[Start of Attachment]

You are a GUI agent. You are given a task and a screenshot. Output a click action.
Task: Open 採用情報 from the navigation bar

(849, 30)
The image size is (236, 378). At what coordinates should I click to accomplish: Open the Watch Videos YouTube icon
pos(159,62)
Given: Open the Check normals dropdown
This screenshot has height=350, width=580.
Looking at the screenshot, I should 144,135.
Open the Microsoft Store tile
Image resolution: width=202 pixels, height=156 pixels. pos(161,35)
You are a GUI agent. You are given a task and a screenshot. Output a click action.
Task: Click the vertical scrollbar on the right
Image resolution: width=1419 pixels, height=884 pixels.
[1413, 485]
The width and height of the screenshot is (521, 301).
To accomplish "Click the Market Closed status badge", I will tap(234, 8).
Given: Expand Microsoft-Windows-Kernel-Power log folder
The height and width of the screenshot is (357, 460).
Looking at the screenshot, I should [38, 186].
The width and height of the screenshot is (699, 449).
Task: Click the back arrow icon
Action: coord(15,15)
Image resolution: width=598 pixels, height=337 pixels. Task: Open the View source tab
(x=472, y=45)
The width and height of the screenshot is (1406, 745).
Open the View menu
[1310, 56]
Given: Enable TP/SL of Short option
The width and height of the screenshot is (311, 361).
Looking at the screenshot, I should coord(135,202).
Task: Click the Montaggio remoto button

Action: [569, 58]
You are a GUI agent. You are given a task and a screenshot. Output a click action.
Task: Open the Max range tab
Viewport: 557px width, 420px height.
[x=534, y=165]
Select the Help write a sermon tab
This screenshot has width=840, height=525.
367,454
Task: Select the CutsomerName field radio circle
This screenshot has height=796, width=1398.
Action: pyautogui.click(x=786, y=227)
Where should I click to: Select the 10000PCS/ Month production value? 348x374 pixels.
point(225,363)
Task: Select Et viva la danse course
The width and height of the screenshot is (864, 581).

[End of Attachment]

To do
In the entries above, find the line with "The width and height of the screenshot is (521, 301)." and the line with "Given: Enable TP/SL of Short option", then set down exactly those two and every line between them, nothing else.

Answer space
The width and height of the screenshot is (521, 301).
To accomplish "Click the Market Closed status badge", I will tap(234, 8).
Given: Expand Microsoft-Windows-Kernel-Power log folder
The height and width of the screenshot is (357, 460).
Looking at the screenshot, I should [38, 186].
The width and height of the screenshot is (699, 449).
Task: Click the back arrow icon
Action: coord(15,15)
Image resolution: width=598 pixels, height=337 pixels. Task: Open the View source tab
(x=472, y=45)
The width and height of the screenshot is (1406, 745).
Open the View menu
[1310, 56]
Given: Enable TP/SL of Short option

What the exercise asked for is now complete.